Histologically, COF comprises a fibrocellular stroma with varying degrees of ossification, including trabecular or lamellar bone and cementum-like material. Differentiation from other fibro-osseous lesions—such as fibrous dysplasia and cemento-ossifying fibroma—requires histopathological assessment.

Treatment depends on lesion size, location, and symptoms. Small to moderate lesions are typically managed with enucleation and curettage, whereas large lesions with significant bone expansion may require segmental resection and reconstruction to restore function and aesthetics.

Postoperative follow-up is critical, as incomplete removal may lead to recurrence, although COF generally has a low recurrence rate. Regular clinical and radiographic monitoring for at least five years is recommended. With complete excision, the prognosis is typically favorable.

== Prognosis, research and future directions ==
Central ossifying fibroma (COF) is a benign fibro-osseous lesion of the jawbone, typically managed by surgical excision, including enucleation or resection. Conservative surgery often results in cure with low recurrence, though rates range from 0% to 28% overall, and up to 28.6% in pediatric cases. In children, poorly defined radiographic margins and curettage are linked to higher recurrence, while radical resection has the lowest recurrence rate. Long-term follow-up is essential.

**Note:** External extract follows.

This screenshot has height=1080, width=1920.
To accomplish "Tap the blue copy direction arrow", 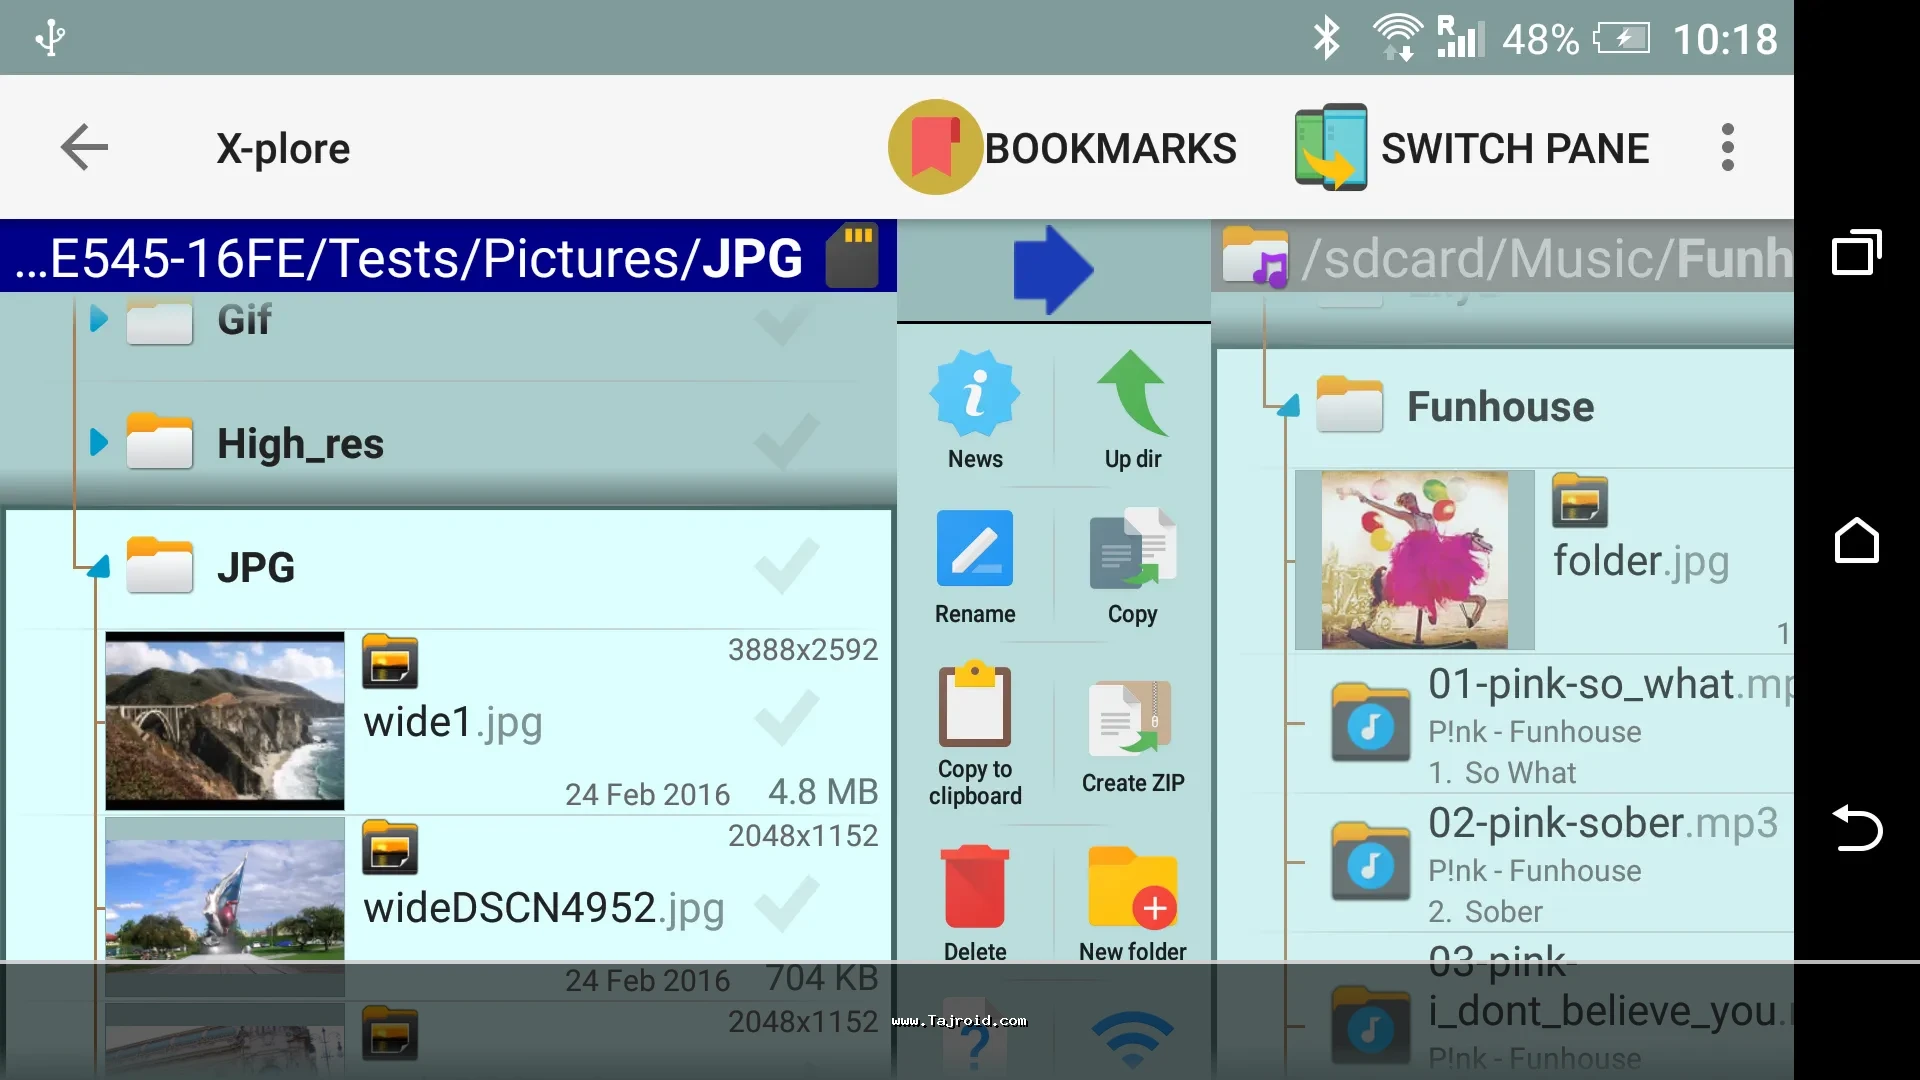I will tap(1053, 270).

COFs may reach considerable sizes, causing bone expansion and tooth displacement. Though rare, malignant transformation has been reported. In select cases, especially where tooth preservation is desired, conservative management with prolonged monitoring can be effective.

Research on COF spans multiple domains. Clinicopathologic studies examine presentation and histology across age groups. COF commonly affects females in the second to fourth decades, with mandibular predilection, particularly in premolar–molar regions, although a pediatric study noted male predominance. Its etiology remains unclear, but possible origins include multipotential mesenchymal cells of the periodontal ligament, with trauma and HRPT2 gene mutations also implicated.

Radiographically, COF may appear radiolucent, mixed, or radiopaque ,, and histologically, it features bone or cementum-like material in a fibrocellular stroma. Surgical approaches range from curettage to radical resection, with reconstruction using free tissue grafts and platelet-rich gel (PRG) to enhance bone healing.

Future research should focus on genetic mechanisms and risk factors. long-term outcomes of conservative treatment, and refinement of surgical techniques, including 3D printing for planning and PRG for regeneration. Advances in imaging and AI may improve early diagnosis and differentiation from similar lesions. Understanding recurrence mechanisms is vital for optimizing treatment and follow-up, and studies on quality of life and prosthetic rehabilitation, including dental implants, will support better clinical decision-making.